Gli artisti che parteciperanno alla serata (al momento oltre a Raina Kabaivanska e all’ ”amico fraterno” Fabio Armillato, ci saranno Fiorenza Cedolins, Daniela Dessi’, l’allievo Marcello Giordani, il flautista Andrea Griminelli e Placido Domingo che sta cercando di liberarsi da altri impegni) canteranno a titolo gratuito, cosi come l’orchestra della Fondazione bolognese, anche se per quest’ultima (il concerto è di lunedì, giorno di riposo per i lavoratori dei teatri), ”la richiesta – ha precisato il sovrintendente Marco Tutino – pur se ben accolta deve essere verificata in sede assembleare. Ma non dovrebbero esserci problemi”.

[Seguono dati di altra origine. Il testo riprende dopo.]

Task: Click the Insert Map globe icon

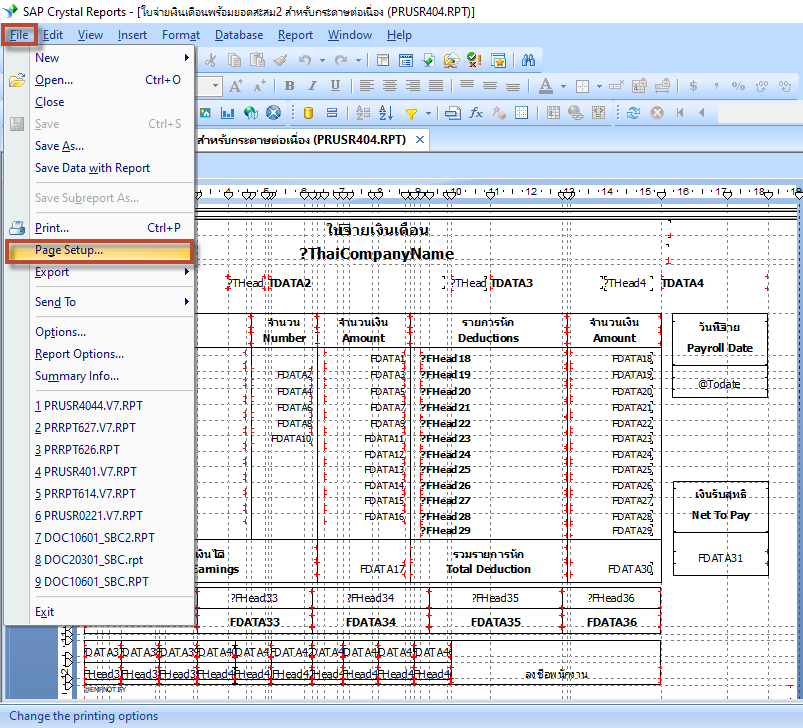Action: pos(250,113)
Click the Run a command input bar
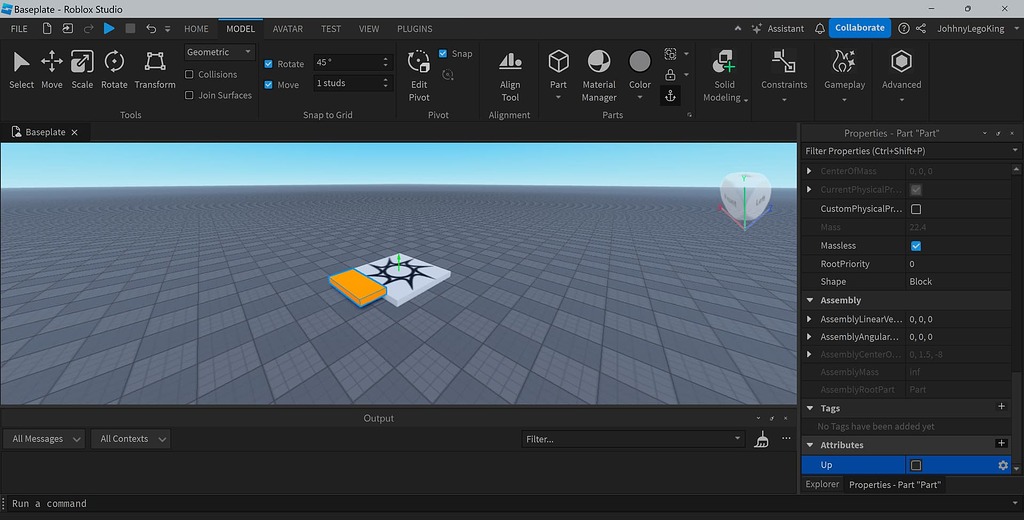 point(400,504)
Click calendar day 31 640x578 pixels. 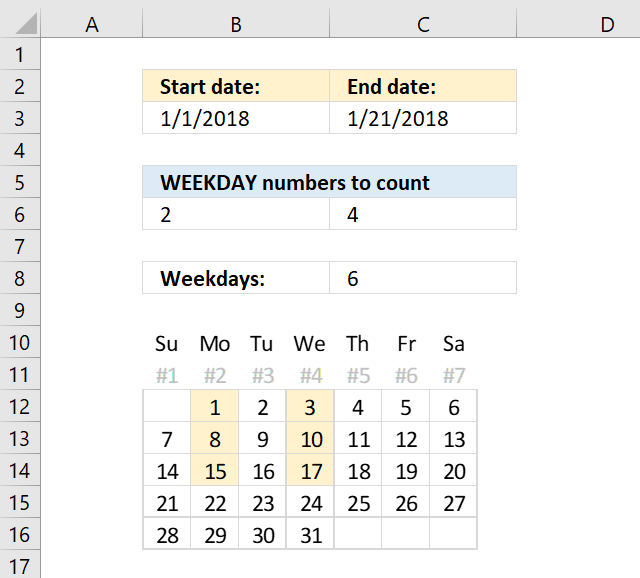310,536
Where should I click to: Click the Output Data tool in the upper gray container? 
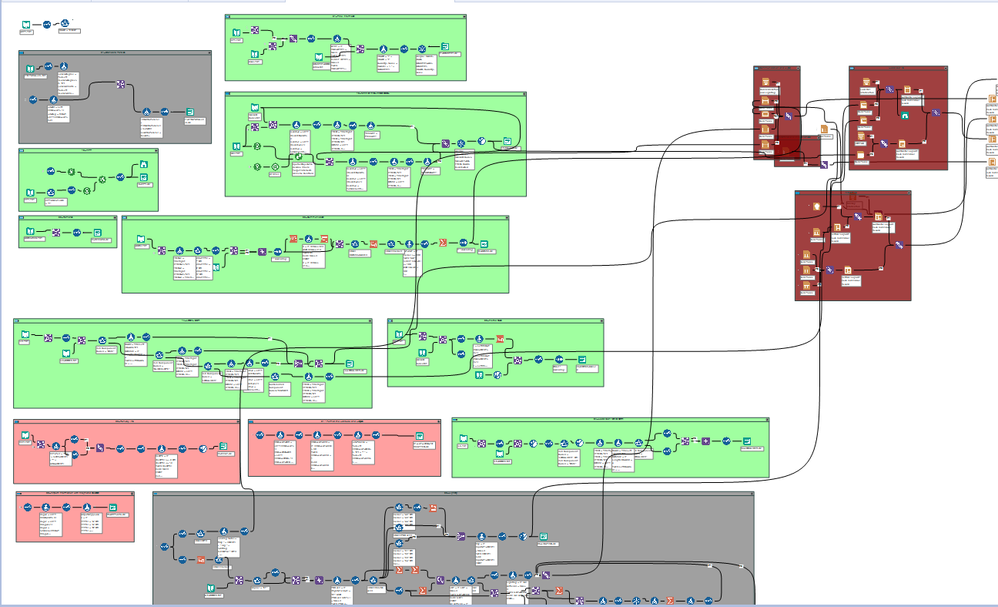click(x=190, y=112)
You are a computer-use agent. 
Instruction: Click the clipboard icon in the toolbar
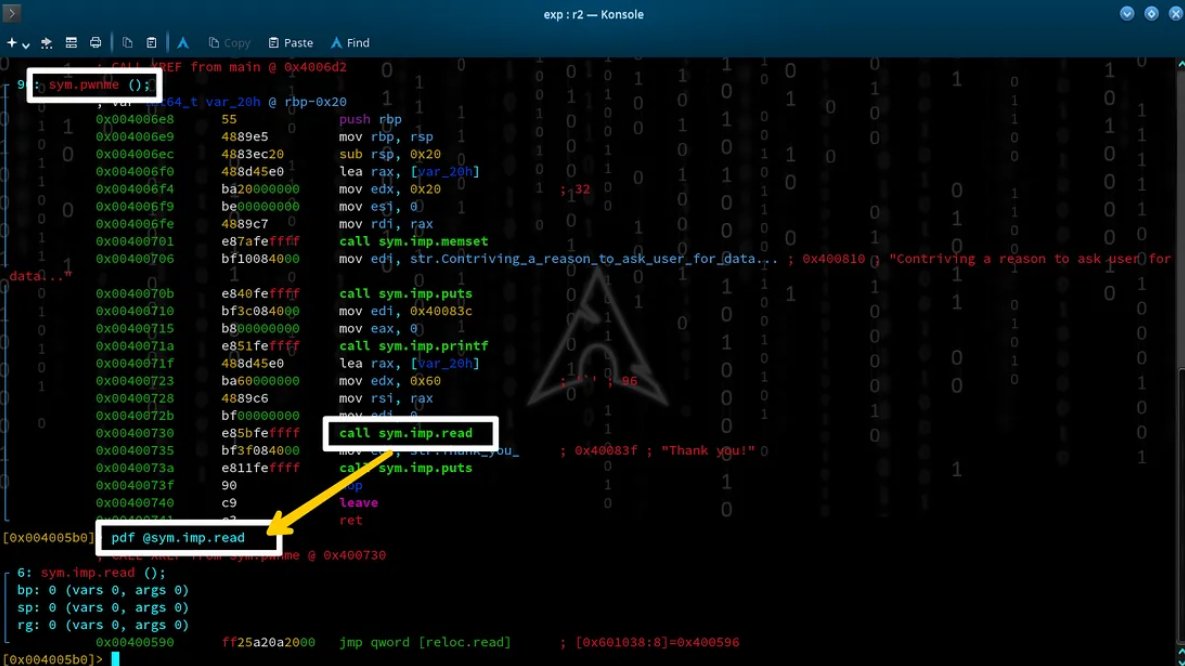click(x=151, y=42)
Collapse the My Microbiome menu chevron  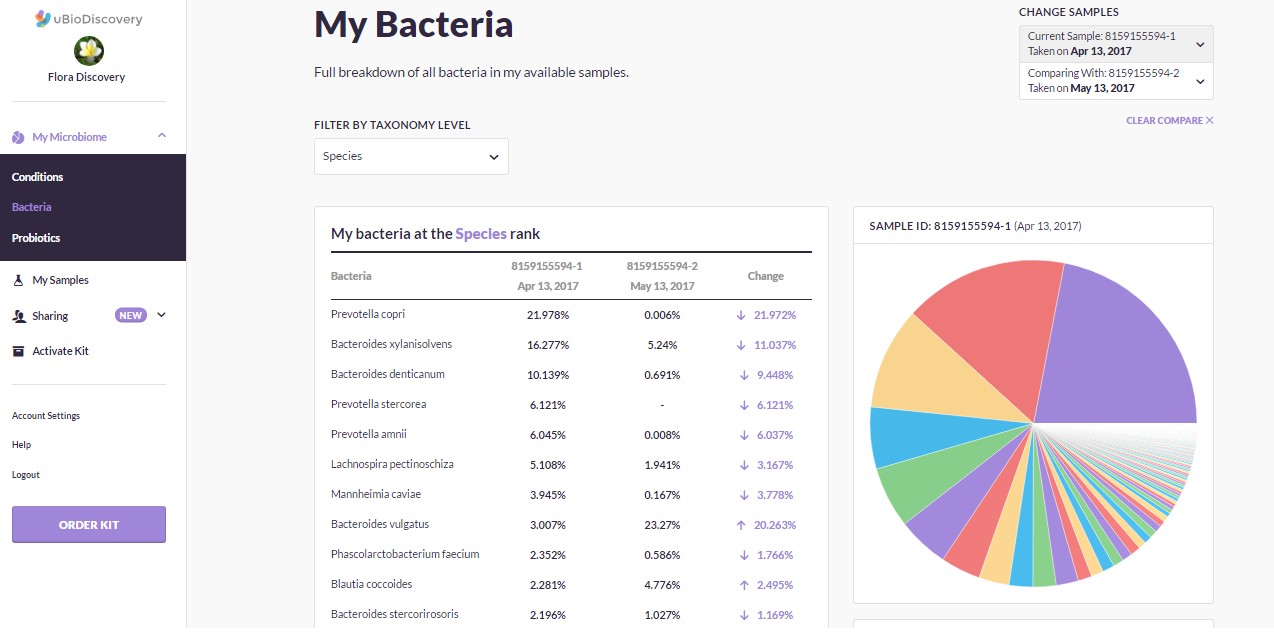click(x=162, y=136)
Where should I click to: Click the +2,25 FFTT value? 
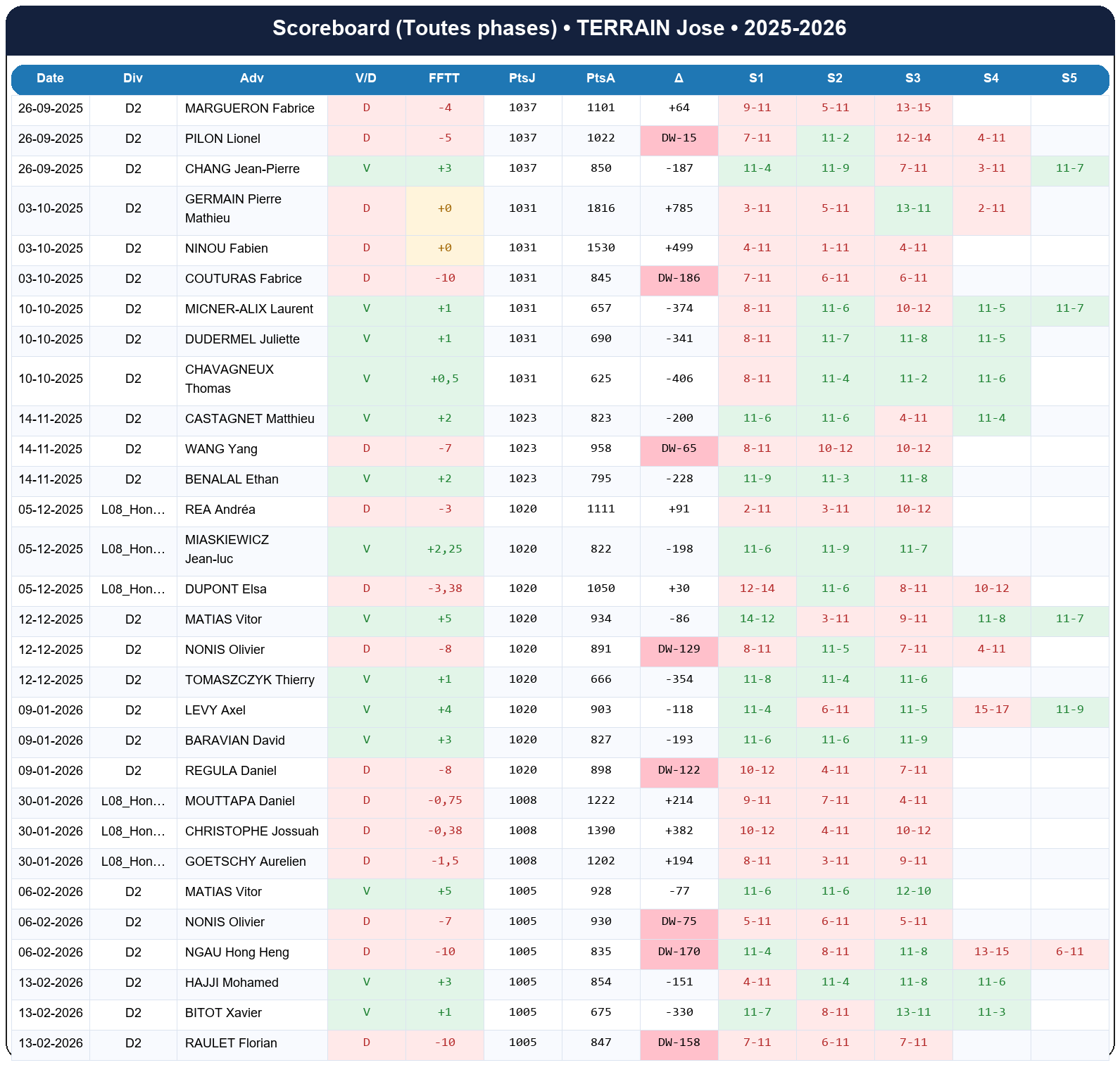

L’incasso della serata, i cui prezzi saranno da ”prima” e dunque superiori ai cento euro, verrà in parte devoluta all’Ant (Associazione nazionale per la lotta contro i tumori) alla quale ”Luciano era molto legato anche a causa della sua malattia”.
Il programma naturalmente sarà focalizzato su brani pavarottiani con arie e duetti. A dirigere dovrebbe esserci Daniel Oren, al quale potrebbero affiancarsi altre bacchette.